§ **Instructions to follow**
Pick out every line below that contains the word "Where", counting only matches with the same capitalization.

§ **Source material**
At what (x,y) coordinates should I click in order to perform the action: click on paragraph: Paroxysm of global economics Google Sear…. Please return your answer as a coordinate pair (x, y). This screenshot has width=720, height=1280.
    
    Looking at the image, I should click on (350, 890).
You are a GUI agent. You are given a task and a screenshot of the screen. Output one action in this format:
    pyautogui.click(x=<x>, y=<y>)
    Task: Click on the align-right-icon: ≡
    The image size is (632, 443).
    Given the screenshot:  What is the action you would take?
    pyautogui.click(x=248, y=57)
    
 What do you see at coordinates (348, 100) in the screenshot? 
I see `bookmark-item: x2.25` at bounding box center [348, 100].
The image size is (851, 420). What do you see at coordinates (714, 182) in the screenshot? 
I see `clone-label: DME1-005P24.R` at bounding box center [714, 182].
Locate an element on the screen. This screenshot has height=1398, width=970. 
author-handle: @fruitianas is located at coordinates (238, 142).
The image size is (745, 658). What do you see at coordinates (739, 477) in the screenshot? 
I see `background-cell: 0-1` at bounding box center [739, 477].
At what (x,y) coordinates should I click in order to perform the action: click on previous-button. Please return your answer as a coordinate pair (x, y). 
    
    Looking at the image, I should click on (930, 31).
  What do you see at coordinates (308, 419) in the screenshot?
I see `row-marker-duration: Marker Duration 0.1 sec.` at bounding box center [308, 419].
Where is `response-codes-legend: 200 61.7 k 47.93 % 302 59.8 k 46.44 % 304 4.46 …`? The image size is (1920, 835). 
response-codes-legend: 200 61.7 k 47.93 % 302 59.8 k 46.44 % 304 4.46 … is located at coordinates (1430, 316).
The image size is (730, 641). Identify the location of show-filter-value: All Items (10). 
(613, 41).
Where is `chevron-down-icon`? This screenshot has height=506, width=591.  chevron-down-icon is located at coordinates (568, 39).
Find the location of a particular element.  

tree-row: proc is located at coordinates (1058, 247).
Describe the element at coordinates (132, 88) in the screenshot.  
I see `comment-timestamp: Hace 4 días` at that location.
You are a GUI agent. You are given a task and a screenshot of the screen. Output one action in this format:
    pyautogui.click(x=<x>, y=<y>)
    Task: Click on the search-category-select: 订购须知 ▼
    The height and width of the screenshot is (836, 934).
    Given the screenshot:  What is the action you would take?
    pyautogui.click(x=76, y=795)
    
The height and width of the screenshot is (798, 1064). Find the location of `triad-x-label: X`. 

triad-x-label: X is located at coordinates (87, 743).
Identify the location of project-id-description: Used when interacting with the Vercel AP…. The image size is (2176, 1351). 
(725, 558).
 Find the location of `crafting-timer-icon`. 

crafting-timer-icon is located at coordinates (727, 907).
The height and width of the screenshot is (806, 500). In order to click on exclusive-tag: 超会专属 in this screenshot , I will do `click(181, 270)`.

§ **The answer**
Where is `response-codes-legend: 200 61.7 k 47.93 % 302 59.8 k 46.44 % 304 4.46 …`? The image size is (1920, 835). 
Where is `chevron-down-icon`? This screenshot has height=506, width=591.  chevron-down-icon is located at coordinates (568, 39).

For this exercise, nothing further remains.